[Haskell-cafe] Re: Haskell Forum
Nick Bowler
nbowler at elliptictech.com
Tue Jul 27 15:24:34 EDT 2010
On 2010-07-27 19:59 +0100, Andrew Coppin wrote:
> Darrin Chandler wrote:
> > IOW, if people use the proper and well known features of NNTP it would
> > be a better world than the one we have were people do not use proper and
> > well known features of SMTP.
>
> SMTP is designed for delivering messages point-to-point. If your email
> provider incorrectly marks half the list traffic as spam, you can't read
> it.
This has nothing to do with SMTP, and everything to do with your email
provider being worthless.
> If your PC dies and you lose all your email, you cannot get it back
> again.
Assuming you've never heard of list archives or backups, sure.

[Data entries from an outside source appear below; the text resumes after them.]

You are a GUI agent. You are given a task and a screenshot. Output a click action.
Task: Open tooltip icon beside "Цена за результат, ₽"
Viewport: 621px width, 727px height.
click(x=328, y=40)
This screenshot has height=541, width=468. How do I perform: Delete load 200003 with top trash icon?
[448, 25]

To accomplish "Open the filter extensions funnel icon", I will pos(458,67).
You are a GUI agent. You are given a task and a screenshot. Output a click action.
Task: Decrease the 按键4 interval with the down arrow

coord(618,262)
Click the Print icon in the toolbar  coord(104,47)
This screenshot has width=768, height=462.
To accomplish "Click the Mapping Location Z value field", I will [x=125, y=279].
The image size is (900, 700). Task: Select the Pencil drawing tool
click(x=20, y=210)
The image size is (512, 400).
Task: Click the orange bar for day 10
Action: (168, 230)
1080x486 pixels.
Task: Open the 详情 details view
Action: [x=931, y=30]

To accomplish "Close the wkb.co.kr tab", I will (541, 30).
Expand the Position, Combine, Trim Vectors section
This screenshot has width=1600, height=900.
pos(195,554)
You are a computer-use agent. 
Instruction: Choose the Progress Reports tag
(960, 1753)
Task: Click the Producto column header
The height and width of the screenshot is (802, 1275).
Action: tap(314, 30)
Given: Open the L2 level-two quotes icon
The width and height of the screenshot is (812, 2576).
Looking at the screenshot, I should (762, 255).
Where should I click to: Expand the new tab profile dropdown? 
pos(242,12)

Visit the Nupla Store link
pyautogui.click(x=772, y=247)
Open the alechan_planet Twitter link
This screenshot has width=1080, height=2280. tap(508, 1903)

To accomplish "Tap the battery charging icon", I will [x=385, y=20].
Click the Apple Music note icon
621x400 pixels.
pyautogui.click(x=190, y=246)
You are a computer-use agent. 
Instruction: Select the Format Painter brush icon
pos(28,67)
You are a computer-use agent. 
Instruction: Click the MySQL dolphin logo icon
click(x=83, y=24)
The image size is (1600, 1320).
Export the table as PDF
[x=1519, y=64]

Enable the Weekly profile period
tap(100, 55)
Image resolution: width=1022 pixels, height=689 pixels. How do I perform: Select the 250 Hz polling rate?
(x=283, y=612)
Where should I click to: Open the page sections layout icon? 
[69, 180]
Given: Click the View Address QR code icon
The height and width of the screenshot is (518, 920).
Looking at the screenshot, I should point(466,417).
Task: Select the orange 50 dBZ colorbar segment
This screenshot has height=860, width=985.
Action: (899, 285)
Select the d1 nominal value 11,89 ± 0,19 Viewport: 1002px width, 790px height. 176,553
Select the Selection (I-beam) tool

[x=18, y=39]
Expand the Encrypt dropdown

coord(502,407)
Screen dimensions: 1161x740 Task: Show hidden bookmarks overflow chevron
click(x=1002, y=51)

> If you hit reply, it only replies to the one person who wrote the
> message, not to the list.
Every mail client worth its salt has a 'reply to group' function, which
performs as advertised. In fact, I can't even name a single one that
does not have this function.
> And every person has to download every single message ever sent.
> Because, let's face it, all a list server does is receive emails and
> then re-send them to everybody.
This point is valid, but not really relevant since the advent of DSL. A
week's traffic on linux-kernel is about 30 megabytes. Haskell-cafe is
about 4.
> If your mail system isn't operational at the moment when the email is
> sent, you'll never receive it and cannot ever get it afterwards.
This is not an accurate reflection of reality.
> I constantly have trouble with this mailing list. Even gmane can't seem
> to thread it properly. But I've never had any trouble with threading in
> any NNTP group, ever.
Mutt seems to have no trouble threading it properly. I haven't
encountered an issue with gmane and this list, although admittedly I
don't use it often.
> [Well, apart from that stupid Thunderbird bug they still haven't fixed
> yet. But that's a client bug. Use a different client and it goes away.]
The same can be said about email threading.